Canciones inspiradoras.

Voy con otra de mis locuras sin sentido que no me siento capaz de hilar.

Hace mucho que no escribo un relato, pero estoy en uno de esos momento en los que no me da la coherencia para más allá de dos frases con sentido. Dispersa que estoy, vaya.
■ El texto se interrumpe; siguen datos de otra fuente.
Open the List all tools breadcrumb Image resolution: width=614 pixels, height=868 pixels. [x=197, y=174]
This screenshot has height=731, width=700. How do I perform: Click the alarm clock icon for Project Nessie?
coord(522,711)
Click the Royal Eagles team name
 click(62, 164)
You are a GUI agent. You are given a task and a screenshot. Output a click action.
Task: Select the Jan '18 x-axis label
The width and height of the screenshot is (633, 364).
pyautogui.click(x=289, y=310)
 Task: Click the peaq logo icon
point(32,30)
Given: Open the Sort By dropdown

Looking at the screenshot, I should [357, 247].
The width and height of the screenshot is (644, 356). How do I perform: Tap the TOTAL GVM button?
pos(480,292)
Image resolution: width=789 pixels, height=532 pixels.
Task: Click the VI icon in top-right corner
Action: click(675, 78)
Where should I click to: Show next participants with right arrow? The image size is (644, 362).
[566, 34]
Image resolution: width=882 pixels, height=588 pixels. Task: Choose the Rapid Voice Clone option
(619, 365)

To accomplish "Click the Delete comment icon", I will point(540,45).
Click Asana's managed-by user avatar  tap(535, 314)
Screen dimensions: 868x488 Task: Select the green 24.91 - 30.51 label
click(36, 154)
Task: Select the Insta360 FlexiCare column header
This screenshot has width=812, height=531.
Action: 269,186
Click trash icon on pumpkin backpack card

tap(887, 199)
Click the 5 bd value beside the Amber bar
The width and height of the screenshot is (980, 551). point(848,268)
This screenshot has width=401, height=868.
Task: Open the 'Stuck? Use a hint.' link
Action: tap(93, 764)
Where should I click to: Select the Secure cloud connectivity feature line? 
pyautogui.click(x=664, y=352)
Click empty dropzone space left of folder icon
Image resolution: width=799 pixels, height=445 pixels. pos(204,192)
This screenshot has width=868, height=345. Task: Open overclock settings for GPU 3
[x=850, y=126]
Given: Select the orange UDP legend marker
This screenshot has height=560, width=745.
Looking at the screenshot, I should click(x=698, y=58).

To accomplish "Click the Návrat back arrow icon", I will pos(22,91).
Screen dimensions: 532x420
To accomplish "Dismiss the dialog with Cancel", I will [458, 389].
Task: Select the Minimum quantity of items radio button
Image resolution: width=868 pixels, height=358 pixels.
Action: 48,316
Pero tampoco es dispersa. Es “acumulada” de sensaciones. Que necesitaría escribir. Pero no me salen. Vale, creo que estoy repitiendo lo mismo que en el párrafo anterior pero con otras palabras.

 

Creo que os conté, y si no ya lo cuento ahora, que antes escribía relatos unidos a canciones. Lo que me inspiraba la música, vamos. Podía o no que tener que ver la letra de la canción con lo escrito, pero no era una condición. Era ponerle banda sonora a un relato. Para leerse a la vez que se escuchaba la música. Así a mi esclavo-superguay-delquesiemprehablo le escribí un relato que ocupaba 10 canciones. Y un millón de folios que me escribí a mano. De esas cosas que te arrepientes no haber guardado una copia porque me quedó de la leche. Me acuerdo que se lo envié por paquetería urgente (que para eso trabajaba en ello) y en menos de 6 horas lo tuvo en sus manos. Flipó mucho, mucho. Luego se lo leí de viva voz una noche juntos tirados románticamente en el sofá de su casa y no es porque lo escribiera yo pero me quedó de la leche. No me acuerdo exactamente de que iba aunque recuerdo algún puntillo extra sádico de esos que no suelo escribir por aquí porque os mega escandalizáis, y que entre las canciones estaba “Du Riechst so Gut” de Rammstein.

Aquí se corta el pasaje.